• Brief:
Reproduce everything from the line containing "In order to click on Register" down to the line containing "(838, 235).", substituting "horizontal scroll bar" for "vertical scroll bar" and keeping all else unchanged.

• Task input:
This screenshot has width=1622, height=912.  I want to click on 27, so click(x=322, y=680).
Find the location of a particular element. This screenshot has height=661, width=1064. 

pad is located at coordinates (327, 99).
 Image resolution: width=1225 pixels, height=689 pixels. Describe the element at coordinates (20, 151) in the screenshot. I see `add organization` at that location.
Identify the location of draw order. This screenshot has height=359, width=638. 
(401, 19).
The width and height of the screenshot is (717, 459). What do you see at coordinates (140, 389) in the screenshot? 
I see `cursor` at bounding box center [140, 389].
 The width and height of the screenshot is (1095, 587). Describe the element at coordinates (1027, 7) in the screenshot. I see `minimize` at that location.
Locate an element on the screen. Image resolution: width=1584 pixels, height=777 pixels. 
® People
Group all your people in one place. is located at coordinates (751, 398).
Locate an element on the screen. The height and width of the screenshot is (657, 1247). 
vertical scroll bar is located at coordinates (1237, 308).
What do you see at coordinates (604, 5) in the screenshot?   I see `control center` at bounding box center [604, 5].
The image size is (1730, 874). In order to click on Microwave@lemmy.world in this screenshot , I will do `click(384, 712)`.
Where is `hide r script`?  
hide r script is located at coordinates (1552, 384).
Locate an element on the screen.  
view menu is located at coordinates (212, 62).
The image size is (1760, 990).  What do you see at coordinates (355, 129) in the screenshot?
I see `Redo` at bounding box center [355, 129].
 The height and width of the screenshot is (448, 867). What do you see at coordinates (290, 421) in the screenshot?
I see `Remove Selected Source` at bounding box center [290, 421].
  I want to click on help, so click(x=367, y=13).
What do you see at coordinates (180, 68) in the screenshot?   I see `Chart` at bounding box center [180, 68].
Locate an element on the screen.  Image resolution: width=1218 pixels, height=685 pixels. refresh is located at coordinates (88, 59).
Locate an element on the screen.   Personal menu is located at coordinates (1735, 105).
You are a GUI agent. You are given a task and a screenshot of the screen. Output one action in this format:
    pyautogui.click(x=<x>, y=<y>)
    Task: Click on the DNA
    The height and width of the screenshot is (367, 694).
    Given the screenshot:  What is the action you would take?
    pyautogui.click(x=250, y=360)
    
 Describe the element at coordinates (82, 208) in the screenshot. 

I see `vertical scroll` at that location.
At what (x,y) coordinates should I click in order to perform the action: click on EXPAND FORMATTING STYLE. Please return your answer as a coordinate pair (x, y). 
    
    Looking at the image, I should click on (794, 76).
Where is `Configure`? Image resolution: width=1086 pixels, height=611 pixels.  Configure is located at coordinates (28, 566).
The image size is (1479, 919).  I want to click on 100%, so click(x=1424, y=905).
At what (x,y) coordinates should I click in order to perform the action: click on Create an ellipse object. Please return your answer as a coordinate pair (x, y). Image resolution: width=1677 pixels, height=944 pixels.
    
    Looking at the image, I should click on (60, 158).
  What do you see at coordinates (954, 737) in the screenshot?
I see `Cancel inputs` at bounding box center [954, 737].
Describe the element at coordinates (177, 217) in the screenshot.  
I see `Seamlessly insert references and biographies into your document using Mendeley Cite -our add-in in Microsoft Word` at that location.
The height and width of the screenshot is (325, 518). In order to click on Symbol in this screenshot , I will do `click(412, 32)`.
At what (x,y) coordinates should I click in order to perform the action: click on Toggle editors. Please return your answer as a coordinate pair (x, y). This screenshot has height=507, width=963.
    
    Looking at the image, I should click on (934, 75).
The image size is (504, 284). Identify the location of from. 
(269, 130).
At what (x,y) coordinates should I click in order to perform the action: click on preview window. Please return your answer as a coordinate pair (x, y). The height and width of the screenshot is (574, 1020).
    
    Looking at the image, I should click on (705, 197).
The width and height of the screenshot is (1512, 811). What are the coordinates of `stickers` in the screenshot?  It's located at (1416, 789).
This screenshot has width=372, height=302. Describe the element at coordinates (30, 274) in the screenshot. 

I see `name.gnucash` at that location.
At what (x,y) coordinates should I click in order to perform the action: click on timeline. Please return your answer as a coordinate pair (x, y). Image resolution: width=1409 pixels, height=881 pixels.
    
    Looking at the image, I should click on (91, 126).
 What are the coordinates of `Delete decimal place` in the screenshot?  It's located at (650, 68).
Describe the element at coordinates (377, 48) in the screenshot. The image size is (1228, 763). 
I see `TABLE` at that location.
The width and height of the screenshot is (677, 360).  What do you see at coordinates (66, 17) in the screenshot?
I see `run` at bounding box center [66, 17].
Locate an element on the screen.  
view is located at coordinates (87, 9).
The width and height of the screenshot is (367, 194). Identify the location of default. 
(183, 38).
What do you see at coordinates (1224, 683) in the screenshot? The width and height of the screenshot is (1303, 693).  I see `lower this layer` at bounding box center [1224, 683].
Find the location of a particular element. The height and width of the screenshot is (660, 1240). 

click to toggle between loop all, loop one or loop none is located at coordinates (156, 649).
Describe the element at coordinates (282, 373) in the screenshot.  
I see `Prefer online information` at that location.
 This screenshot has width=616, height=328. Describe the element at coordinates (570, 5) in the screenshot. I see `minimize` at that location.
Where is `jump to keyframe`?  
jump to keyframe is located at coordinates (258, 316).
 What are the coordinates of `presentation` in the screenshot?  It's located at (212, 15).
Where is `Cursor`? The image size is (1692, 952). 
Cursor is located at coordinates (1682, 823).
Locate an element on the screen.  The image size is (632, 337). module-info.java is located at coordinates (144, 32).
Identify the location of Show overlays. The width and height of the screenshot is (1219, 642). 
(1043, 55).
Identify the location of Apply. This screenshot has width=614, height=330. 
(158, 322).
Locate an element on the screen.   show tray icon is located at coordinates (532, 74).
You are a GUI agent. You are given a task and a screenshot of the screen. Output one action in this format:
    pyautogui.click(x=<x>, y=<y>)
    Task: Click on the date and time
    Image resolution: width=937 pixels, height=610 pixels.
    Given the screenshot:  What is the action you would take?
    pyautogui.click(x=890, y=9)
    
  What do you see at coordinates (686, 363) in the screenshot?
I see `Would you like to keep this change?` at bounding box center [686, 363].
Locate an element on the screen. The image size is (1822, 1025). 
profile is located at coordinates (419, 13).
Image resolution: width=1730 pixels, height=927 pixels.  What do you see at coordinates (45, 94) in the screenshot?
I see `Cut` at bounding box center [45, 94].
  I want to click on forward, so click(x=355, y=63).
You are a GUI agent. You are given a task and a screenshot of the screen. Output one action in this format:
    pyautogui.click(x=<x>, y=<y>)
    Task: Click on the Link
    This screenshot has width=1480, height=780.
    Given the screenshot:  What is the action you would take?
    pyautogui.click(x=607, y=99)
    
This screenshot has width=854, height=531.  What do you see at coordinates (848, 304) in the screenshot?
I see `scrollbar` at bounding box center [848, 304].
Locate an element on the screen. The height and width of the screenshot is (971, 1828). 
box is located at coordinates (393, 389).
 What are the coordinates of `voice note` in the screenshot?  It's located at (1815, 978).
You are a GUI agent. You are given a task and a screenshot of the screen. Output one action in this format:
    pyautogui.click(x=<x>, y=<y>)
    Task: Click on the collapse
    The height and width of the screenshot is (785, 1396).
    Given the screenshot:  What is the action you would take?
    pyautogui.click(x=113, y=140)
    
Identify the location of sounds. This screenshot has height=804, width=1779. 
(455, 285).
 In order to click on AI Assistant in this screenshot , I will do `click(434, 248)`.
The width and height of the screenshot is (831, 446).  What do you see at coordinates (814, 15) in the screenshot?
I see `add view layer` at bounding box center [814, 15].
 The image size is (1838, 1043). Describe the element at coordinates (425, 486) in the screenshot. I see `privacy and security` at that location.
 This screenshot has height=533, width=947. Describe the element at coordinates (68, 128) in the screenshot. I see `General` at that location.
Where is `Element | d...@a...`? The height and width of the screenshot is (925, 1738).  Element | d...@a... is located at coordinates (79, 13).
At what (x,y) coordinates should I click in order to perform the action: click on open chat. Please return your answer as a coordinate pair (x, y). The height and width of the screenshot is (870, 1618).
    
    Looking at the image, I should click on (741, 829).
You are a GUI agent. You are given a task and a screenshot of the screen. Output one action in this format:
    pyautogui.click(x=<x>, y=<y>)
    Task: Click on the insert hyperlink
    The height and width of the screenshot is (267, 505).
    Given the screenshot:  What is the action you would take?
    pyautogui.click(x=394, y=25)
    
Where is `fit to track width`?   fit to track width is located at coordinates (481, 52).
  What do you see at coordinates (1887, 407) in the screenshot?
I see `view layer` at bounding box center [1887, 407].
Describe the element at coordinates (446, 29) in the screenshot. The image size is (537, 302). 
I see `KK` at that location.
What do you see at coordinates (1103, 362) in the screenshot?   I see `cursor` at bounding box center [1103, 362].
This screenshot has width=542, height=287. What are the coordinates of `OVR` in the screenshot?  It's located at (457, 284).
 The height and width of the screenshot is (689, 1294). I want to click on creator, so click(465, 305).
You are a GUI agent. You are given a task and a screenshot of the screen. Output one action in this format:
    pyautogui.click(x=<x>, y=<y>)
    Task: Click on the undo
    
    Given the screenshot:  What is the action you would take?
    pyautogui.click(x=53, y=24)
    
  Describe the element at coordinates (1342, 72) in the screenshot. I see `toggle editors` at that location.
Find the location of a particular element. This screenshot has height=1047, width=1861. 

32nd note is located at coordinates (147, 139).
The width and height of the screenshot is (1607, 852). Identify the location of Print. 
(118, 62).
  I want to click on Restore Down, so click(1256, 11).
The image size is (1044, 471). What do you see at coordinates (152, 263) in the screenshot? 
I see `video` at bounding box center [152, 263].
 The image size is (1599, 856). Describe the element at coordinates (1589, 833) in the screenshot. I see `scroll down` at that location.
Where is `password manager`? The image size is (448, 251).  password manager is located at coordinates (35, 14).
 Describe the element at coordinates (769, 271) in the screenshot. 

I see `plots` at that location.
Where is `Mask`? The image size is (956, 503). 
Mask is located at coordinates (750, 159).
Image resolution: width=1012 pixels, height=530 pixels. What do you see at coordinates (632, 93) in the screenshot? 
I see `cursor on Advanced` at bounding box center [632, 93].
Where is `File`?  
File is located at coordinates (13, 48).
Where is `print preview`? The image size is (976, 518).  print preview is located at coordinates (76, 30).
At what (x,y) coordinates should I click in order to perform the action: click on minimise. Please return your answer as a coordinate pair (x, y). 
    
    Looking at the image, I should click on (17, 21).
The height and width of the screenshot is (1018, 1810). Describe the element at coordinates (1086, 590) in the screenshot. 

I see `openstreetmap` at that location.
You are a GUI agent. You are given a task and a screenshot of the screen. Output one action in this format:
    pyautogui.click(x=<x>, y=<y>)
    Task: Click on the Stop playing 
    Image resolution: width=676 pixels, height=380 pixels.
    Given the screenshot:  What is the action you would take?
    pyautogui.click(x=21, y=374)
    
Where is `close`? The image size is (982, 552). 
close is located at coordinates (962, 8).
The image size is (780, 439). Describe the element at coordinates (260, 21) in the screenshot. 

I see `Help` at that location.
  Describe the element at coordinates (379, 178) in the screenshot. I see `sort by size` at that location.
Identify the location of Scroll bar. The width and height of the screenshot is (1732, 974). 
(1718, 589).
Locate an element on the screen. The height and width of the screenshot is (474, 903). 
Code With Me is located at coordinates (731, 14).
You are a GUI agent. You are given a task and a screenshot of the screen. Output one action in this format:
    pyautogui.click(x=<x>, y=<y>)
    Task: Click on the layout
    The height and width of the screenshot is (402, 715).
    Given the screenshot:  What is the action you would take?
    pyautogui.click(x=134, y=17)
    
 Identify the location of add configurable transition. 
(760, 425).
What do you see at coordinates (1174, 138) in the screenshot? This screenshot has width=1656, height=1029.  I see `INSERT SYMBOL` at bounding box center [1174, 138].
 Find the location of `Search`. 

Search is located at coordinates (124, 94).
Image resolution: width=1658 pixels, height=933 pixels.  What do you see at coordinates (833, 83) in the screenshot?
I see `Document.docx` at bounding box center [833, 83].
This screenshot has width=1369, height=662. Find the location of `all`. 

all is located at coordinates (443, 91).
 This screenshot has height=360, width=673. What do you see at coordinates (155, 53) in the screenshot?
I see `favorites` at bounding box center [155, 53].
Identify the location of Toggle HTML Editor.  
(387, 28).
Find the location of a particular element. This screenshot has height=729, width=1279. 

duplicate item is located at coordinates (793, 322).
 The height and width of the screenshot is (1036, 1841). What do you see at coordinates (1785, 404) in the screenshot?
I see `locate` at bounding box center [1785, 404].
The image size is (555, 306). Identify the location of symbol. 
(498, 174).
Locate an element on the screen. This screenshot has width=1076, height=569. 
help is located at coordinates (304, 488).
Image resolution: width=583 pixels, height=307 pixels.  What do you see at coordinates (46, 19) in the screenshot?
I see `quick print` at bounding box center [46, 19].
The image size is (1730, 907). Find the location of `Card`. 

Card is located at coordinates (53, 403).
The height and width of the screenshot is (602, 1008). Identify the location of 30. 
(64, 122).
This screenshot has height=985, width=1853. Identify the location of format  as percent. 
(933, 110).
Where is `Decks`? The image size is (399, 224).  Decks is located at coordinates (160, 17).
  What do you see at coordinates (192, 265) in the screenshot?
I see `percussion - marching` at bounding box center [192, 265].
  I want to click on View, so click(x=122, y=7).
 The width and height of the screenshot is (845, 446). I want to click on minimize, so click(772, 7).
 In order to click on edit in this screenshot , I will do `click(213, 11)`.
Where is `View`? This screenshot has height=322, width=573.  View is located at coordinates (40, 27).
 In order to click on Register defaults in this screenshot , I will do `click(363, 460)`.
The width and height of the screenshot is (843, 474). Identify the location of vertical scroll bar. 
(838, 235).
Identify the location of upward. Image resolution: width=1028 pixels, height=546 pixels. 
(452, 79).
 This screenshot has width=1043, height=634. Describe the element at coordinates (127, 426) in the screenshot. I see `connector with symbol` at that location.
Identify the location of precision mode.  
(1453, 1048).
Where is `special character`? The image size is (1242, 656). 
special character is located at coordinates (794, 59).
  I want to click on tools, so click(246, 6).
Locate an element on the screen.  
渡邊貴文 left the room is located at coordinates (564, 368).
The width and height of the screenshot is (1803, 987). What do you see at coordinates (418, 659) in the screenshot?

• The completed task:
 In order to click on Register defaults in this screenshot , I will do `click(363, 460)`.
The width and height of the screenshot is (843, 474). Identify the location of horizontal scroll bar. 
(838, 235).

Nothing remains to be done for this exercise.